- **Source passage**
LETTERS FROM AN IMAGINARY COUNTRY

By Theodora Goss

Tachyon Press

978-1-61696-440-5

340pp/$18.95/November 2025

Letters from an Imaginary Country
Cover by Elizabeth Story

Reviewed by Steven H Silver


The first things one notices of Theodora Goss's latest collection, Letters from an Imaginary Country, is how wonderfully evocative the title is. Even before opening the volume to the first story, "Mad Scientist's Daughter," the potential reader has images of a world that doesn't exist, but is full of wonder and strange customs. The book invites you to open it up as a Frommer's guide to the countries of Goss's imagination.

Two of those countries that are invoked are Cimmeria and Pellargonia, each of which are escribed in their own stories that are written as articles published in the Journal of Imaginary Anthropology. In "Cimmeria: From the Journal of Imaginary Anthopology," Goss introduces a group of college professors who have created the country of Cimmeria as a group project to use their various disciplines to see what kind of country they could create, only to discover that once it has been published in the journal, the country began to exist and they were invited to the country to study its culture more closely in a way that would change their lives. Something similar happens in Pellargonia: A Letter to the Journal of Imaginary Anthropology where a group of students so something similar, only to discover that the country has also become real, and more detailed than they imagined when news articles about the country begin to appear.

in the volume's title story, originally published in this book, Goss has also created the northern European country of Thule, a former Soviet republic on whose folklore a fictional version of Goss focuses her studies. When a new regime takes over, Goss begins to receive letters and emails from friends warning her of the situation as it moves toward fascism. After Goss accepts an award for her work at the urging on one of her Thullian friends, the situation becomes worse, with some friends arrested and letters beginning to arrive from the heroes of folklore Goss studies. The letters reveal how various sides in a nationalist conflict use and appropriate traditional history and legends in order to bolster their claims.

- **Written instruction 1**
According to the book review, who did the cover of Letters from an Imaginary Country?
- **Written instruction 2**
Retype the part of the book review that opens with the words containing "Reviewed by Steven" and closes with "of Goss's imagination.".
The records aren't needed for any of this.

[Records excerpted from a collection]
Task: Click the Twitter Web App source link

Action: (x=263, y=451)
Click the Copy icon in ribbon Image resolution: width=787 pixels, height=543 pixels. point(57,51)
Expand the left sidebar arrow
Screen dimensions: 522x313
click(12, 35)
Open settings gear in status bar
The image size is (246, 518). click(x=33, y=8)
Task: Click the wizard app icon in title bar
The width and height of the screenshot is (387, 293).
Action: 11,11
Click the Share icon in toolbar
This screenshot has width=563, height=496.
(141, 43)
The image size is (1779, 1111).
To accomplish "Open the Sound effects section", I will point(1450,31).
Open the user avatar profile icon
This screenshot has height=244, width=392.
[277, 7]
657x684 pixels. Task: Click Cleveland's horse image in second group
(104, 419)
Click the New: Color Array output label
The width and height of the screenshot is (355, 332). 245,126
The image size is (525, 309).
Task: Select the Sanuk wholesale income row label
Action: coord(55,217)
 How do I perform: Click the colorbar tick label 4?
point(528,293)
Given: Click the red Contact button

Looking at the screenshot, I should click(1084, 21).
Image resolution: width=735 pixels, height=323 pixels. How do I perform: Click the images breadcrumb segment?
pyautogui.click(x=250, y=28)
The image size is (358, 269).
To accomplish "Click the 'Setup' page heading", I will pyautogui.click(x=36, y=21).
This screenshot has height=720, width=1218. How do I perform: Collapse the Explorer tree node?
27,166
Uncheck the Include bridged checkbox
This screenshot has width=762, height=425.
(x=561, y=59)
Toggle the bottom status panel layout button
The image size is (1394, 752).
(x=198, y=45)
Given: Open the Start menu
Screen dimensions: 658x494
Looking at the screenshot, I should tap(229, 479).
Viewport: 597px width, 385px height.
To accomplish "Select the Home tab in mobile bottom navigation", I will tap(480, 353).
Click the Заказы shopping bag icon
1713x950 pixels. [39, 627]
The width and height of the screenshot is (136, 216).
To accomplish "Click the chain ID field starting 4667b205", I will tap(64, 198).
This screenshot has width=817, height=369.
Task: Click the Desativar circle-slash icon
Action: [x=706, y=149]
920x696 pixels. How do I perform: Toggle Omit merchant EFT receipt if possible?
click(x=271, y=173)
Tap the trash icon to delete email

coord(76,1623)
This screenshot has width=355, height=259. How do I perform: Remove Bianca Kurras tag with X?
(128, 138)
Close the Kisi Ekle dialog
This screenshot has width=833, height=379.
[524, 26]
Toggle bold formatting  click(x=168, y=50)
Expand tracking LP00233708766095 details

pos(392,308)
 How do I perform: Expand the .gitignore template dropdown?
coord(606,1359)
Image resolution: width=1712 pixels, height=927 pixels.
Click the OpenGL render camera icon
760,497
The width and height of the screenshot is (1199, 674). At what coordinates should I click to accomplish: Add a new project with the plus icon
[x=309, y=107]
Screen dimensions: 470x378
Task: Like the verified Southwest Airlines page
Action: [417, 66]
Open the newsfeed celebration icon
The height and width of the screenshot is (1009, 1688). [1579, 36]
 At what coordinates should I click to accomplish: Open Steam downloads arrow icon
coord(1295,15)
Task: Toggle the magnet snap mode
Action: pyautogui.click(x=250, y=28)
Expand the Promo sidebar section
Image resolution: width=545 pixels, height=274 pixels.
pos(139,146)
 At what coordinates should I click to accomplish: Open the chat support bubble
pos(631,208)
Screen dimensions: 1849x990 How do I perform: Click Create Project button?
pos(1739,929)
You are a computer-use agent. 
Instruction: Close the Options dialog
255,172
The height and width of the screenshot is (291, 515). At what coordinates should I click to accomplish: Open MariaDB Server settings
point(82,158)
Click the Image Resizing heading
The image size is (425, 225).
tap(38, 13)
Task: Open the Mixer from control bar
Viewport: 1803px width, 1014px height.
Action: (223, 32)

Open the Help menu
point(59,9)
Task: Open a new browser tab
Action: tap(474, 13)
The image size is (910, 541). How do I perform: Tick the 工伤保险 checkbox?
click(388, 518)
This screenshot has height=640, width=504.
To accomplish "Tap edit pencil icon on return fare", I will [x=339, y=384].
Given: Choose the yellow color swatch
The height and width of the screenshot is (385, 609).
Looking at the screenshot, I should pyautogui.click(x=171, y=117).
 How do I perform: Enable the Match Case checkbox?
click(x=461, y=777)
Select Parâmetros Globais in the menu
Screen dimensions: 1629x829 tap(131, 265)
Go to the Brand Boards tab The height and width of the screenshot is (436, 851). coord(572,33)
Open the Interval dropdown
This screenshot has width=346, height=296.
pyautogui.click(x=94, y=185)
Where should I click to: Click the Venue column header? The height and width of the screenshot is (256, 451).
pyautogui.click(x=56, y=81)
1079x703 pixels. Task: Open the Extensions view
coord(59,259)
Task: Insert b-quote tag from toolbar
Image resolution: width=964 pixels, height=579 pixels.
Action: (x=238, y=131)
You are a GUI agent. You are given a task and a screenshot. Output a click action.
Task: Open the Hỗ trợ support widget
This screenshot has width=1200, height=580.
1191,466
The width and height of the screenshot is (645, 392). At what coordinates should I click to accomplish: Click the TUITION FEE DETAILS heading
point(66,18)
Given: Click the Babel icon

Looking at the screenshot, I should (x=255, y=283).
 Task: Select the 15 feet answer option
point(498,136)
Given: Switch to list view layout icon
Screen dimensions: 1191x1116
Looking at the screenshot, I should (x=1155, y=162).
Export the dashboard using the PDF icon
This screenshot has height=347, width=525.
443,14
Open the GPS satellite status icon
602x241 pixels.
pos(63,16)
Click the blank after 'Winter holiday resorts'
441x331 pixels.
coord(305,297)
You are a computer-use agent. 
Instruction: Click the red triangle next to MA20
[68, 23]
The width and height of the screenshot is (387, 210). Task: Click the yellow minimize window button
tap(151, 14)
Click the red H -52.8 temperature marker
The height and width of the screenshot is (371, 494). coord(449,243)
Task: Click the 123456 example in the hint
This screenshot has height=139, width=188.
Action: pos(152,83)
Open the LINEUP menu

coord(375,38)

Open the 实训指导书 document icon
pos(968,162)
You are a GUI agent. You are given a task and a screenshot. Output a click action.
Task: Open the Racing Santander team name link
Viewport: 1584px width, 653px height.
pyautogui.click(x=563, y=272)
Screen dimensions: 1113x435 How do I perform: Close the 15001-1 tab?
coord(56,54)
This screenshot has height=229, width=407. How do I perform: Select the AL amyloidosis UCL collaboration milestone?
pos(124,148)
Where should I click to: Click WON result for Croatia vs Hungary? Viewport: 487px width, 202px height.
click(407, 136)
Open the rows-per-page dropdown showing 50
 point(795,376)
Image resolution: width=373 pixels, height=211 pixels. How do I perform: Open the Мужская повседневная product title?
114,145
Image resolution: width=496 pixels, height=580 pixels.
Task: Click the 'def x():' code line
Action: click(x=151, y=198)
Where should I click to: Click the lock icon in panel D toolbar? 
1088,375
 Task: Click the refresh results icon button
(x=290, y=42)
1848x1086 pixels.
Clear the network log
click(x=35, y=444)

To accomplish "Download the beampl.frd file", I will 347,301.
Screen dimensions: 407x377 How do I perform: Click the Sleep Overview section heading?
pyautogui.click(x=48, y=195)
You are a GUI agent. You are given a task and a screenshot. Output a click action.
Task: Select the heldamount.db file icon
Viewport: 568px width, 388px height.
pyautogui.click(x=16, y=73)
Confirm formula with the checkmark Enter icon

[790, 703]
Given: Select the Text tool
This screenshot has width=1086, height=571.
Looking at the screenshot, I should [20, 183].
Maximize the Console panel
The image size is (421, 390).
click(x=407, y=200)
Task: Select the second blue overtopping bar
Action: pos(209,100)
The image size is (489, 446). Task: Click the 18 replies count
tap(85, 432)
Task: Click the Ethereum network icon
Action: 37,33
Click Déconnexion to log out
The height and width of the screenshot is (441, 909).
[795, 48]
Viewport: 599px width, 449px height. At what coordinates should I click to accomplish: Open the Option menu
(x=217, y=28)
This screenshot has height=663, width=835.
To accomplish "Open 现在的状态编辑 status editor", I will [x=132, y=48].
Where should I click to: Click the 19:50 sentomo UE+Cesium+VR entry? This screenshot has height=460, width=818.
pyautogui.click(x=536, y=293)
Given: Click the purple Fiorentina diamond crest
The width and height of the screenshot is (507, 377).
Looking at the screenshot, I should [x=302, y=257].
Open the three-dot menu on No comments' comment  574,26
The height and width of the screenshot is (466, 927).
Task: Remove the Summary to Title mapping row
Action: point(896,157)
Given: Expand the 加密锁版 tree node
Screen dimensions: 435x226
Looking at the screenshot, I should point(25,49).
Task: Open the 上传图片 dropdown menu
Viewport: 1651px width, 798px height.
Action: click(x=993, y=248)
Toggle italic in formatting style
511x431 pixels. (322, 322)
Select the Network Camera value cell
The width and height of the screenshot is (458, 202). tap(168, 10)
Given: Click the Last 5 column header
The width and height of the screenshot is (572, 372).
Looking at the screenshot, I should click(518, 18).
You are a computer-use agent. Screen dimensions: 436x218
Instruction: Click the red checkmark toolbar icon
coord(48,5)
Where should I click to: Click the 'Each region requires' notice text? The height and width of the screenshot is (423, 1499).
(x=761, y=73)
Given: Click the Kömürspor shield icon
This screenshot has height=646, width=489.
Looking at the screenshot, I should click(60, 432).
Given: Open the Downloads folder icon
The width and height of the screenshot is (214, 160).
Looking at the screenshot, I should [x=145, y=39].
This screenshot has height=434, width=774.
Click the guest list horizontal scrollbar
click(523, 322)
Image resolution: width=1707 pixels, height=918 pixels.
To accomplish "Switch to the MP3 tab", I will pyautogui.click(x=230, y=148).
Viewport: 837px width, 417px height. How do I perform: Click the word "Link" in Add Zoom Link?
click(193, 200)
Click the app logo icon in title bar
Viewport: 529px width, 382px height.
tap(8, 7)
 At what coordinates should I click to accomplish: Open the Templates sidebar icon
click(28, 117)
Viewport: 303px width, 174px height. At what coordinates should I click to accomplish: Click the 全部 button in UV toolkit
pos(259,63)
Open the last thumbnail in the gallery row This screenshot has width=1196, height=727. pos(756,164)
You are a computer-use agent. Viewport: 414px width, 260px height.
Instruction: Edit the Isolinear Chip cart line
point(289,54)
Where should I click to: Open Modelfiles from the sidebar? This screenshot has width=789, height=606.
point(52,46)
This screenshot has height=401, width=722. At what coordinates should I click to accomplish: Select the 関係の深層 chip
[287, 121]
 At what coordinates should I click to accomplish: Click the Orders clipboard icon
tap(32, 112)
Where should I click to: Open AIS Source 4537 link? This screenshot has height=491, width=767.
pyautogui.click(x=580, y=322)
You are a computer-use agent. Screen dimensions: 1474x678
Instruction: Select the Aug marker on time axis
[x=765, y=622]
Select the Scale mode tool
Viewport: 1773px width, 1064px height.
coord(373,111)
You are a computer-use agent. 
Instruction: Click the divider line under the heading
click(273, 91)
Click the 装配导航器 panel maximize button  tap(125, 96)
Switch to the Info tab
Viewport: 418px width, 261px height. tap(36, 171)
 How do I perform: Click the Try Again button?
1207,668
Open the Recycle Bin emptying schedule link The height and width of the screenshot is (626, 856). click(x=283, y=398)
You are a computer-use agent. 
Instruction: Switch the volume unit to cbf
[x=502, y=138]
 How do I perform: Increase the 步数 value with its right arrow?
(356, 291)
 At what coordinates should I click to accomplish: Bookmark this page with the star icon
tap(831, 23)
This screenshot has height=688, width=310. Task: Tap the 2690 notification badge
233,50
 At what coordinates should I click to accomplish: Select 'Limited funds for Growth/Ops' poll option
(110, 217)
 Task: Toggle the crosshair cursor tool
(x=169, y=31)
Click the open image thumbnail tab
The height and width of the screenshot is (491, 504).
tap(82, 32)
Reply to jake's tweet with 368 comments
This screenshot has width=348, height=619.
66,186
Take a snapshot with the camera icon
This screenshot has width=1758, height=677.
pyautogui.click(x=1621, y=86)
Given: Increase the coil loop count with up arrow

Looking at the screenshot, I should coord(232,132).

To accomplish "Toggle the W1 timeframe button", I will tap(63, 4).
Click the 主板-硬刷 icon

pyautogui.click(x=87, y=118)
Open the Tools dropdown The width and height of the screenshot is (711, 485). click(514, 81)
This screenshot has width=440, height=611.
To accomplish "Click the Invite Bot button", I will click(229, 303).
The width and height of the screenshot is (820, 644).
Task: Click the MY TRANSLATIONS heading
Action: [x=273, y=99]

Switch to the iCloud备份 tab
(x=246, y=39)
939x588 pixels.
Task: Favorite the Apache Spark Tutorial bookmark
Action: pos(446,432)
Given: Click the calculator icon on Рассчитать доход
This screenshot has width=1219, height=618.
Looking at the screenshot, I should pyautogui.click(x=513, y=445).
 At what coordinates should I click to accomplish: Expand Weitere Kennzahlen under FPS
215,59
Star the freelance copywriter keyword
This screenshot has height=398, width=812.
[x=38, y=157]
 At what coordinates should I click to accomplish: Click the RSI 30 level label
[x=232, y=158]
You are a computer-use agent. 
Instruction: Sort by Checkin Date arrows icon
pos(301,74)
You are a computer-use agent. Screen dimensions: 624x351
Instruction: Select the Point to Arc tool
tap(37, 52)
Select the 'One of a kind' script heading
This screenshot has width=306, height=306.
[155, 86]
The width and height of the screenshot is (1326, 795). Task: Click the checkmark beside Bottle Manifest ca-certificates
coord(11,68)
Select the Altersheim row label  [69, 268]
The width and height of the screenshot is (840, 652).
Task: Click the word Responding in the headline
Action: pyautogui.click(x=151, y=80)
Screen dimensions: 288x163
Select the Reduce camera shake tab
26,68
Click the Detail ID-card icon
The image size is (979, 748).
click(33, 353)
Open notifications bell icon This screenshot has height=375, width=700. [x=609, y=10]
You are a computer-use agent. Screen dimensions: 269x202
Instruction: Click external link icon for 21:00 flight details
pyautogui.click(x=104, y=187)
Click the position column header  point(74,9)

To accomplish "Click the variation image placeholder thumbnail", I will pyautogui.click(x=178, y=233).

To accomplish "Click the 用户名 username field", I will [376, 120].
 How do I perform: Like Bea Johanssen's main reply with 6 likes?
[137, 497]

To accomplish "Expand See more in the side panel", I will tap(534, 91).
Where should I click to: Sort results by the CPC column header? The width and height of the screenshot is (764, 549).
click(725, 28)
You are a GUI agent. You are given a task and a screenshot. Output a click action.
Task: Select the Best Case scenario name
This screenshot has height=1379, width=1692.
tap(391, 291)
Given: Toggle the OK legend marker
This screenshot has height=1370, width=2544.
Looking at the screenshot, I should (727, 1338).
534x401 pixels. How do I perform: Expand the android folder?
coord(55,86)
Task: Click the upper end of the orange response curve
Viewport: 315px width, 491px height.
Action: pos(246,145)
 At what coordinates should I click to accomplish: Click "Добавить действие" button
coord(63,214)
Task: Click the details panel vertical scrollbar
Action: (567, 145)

- **Correct answer 1**
Elizabeth Story

- **Correct answer 2**
Reviewed by Steven H Silver


The first things one notices of Theodora Goss's latest collection, Letters from an Imaginary Country, is how wonderfully evocative the title is. Even before opening the volume to the first story, "Mad Scientist's Daughter," the potential reader has images of a world that doesn't exist, but is full of wonder and strange customs. The book invites you to open it up as a Frommer's guide to the countries of Goss's imagination.